I, Lisa A. Alexander, hereby make, constitute and appoint each of Todd E. Cunfer and Andrew Lampert, or either of them acting singly, and with full power of substitution and re-substitution, as my true and lawful attorney-in-fact (each of such persons and their substitutes being referred to herein as the “attorney-in-fact”), with full power to act for me and in my name, place and stead, in any and all capacities, to:
(1)             prepare, execute, and submit for and on my behalf, in my capacity as an officer of Freshpet, Inc. (the “Company”), Forms 3, 4, and 5 in accordance with Section 16(a) of the Securities Exchange Act of 1934 and the rules thereunder (the “Exchange Act”), or under Rule 144 under the Securities Act of 1933 (“Rule 144”), with respect to any security of the Company to the United States Securities and Exchange Commission (the “SEC”);
(2)             do and perform any and all acts for and on behalf of the undersigned which may be necessary or desirable to complete and execute any such Forms 3, 4, or 5, or Form 144, complete and execute any amendment(s) thereto, and timely file such form with the SEC and any stock exchange or similar authority; and
(3)            take any other action of any type whatsoever in connection with the foregoing which, in the opinion of such attorney-in-fact, may be of benefit to, in the best interest of, or legally required by, the undersigned, it being understood that the documents executed by such attorney-in-fact on behalf of the undersigned pursuant to this Power of Attorney shall be in such form and shall contain such terms and conditions as such attorney-in-fact may approve in such attorney-in-fact’s discretion.
The undersigned hereby grants to such attorney-in-fact full power and authority to do and perform any and every act and thing whatsoever requisite, necessary, or proper to be done in the exercise of any of the rights and powers herein granted, as fully to all intents and purposes as the undersigned might or could do if personally present, with full power of substitution or revocation, hereby ratifying and confirming all that such attorney-in-fact, or such attorney-in-fact’s substitute or substitutes, shall lawfully do or cause to be done by virtue of this power of attorney and the rights and powers herein granted.
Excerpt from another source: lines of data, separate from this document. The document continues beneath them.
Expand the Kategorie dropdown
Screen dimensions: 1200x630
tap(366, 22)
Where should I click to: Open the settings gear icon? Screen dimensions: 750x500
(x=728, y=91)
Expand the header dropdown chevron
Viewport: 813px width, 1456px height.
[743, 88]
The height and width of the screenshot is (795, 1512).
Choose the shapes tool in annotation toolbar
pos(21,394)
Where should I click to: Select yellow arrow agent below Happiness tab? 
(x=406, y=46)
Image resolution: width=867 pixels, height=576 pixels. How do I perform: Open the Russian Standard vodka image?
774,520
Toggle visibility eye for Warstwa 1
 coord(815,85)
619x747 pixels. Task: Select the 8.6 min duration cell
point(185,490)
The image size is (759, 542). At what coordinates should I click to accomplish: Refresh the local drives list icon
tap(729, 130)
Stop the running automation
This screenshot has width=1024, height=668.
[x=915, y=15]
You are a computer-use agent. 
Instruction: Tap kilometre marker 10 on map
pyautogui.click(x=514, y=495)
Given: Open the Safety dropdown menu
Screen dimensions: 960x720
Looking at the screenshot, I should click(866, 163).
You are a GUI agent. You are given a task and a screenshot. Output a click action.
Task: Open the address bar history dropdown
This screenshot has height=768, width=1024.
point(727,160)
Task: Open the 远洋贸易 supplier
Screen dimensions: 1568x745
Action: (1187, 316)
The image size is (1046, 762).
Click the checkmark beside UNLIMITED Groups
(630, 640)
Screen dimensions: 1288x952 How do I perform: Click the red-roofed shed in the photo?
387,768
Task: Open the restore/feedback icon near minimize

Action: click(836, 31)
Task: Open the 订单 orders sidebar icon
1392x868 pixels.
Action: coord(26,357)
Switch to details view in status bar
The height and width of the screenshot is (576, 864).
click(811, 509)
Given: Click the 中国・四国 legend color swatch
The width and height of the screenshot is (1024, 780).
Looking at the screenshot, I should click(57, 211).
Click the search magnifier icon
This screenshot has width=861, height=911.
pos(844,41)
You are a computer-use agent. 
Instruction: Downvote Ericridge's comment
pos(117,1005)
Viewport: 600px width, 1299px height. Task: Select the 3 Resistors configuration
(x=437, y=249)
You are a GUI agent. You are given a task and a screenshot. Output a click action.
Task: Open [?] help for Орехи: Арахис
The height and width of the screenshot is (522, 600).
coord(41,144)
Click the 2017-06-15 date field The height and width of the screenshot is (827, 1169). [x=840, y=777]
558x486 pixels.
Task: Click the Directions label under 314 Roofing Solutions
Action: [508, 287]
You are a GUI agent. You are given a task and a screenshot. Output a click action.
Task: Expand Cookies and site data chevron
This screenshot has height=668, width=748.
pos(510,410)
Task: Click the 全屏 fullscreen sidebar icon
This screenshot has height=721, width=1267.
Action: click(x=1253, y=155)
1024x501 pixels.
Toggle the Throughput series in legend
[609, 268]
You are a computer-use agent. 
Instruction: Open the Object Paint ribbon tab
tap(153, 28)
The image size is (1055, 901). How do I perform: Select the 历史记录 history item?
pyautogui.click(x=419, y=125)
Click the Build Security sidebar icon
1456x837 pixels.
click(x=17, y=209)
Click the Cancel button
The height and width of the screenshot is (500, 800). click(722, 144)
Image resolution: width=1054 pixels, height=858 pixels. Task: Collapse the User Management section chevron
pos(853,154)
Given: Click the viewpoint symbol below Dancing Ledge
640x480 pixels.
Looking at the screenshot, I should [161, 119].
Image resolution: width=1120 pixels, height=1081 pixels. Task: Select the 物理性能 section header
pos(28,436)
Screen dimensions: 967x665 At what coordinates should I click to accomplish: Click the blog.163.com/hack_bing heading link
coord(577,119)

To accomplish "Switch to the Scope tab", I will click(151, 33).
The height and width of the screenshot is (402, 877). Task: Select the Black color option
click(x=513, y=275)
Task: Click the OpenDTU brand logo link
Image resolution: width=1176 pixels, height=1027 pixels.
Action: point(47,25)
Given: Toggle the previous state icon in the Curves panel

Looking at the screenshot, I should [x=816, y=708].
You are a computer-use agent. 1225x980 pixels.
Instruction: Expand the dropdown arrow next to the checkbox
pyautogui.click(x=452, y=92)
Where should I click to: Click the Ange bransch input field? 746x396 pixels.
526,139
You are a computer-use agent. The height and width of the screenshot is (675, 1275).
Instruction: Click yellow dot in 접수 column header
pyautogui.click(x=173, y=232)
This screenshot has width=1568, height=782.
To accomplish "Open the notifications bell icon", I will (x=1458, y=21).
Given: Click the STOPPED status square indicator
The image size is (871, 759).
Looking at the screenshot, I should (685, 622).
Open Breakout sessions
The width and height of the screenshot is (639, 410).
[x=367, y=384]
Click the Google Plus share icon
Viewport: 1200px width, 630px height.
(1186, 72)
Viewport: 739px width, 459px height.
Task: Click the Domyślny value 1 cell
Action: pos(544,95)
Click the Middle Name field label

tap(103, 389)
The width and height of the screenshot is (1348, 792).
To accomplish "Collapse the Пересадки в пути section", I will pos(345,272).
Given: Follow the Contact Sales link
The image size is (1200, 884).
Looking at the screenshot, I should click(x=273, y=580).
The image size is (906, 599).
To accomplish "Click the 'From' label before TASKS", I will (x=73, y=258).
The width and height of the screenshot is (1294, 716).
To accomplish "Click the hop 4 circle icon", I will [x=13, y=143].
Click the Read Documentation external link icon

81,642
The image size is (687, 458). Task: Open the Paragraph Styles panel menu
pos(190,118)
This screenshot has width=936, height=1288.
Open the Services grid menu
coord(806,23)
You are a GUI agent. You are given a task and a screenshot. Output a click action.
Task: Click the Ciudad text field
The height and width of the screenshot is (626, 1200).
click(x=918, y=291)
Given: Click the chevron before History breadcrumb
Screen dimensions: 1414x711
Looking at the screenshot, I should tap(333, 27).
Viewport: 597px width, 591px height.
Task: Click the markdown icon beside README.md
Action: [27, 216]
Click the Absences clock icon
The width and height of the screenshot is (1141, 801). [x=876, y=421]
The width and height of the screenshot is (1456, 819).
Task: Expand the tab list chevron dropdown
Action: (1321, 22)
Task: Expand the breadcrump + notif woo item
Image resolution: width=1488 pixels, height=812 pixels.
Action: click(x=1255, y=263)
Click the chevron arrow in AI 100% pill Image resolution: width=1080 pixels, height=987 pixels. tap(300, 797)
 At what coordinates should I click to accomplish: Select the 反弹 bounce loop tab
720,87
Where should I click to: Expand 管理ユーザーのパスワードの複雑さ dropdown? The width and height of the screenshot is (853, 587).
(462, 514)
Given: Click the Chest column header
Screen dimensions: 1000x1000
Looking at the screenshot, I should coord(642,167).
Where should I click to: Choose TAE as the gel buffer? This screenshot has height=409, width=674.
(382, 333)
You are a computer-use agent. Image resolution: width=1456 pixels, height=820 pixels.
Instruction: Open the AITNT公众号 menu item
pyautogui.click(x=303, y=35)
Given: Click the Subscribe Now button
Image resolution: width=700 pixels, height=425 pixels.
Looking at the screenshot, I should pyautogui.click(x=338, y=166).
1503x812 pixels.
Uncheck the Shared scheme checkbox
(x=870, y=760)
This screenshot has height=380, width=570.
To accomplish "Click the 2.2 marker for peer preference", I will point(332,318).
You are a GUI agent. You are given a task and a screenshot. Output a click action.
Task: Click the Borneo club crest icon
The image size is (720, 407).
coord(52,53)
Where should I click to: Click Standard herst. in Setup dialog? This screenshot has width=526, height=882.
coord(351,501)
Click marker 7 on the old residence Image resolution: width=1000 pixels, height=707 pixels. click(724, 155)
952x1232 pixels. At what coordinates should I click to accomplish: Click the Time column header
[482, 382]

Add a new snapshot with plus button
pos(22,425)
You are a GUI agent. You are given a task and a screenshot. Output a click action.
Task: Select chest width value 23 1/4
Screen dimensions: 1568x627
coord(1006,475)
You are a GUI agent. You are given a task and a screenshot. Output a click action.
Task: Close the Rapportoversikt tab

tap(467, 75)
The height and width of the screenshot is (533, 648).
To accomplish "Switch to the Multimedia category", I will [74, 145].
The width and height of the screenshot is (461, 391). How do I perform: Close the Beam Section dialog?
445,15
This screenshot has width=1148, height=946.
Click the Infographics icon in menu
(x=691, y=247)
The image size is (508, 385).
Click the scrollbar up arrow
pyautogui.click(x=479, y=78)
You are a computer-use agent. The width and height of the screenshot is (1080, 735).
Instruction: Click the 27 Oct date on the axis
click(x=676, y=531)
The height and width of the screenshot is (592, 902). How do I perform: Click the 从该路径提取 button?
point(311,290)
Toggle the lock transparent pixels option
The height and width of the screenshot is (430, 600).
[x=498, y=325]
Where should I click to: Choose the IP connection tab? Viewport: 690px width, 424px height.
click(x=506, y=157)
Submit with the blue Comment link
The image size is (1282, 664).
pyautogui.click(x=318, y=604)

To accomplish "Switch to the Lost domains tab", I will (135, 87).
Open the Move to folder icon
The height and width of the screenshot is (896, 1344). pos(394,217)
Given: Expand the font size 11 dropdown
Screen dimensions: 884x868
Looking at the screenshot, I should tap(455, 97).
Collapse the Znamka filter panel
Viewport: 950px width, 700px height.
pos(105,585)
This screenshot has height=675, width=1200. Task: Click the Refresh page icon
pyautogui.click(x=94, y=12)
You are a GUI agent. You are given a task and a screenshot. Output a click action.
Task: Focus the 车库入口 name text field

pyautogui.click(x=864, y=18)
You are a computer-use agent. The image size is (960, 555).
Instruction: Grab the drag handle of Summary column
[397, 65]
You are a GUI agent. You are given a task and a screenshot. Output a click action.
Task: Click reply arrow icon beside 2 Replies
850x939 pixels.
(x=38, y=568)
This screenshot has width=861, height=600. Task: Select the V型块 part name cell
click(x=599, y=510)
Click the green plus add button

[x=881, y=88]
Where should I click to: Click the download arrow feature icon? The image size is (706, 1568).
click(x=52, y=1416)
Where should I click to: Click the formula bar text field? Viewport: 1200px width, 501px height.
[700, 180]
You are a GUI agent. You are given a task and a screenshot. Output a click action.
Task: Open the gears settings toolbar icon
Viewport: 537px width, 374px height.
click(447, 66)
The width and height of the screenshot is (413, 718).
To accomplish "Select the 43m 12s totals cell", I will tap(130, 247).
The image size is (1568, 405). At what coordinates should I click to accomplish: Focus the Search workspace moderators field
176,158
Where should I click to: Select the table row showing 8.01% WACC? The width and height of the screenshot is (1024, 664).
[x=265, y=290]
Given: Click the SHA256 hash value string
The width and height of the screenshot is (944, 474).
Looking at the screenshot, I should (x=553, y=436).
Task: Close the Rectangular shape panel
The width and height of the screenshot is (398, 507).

The undersigned acknowledges that the foregoing attorney-in-fact, in serving in such capacity at the request of the undersigned, is not assuming, nor is the Company assuming, any of the undersigned’s responsibilities to comply with Section 16 of the Exchange Act or Rule 144.
This Power of Attorney shall remain in full force and effect until the undersigned is no longer required to file Forms 3, 4, and 5, or Form 144, with respect to the undersigned’s holdings of and transactions in securities issued by the Company, unless earlier revoked by the undersigned in a signed writing delivered to the foregoing attorney-in-fact.
IN WITNESS WHEREOF, the undersigned has caused this Power of Attorney to be executed as of this 1st day of October, 2024.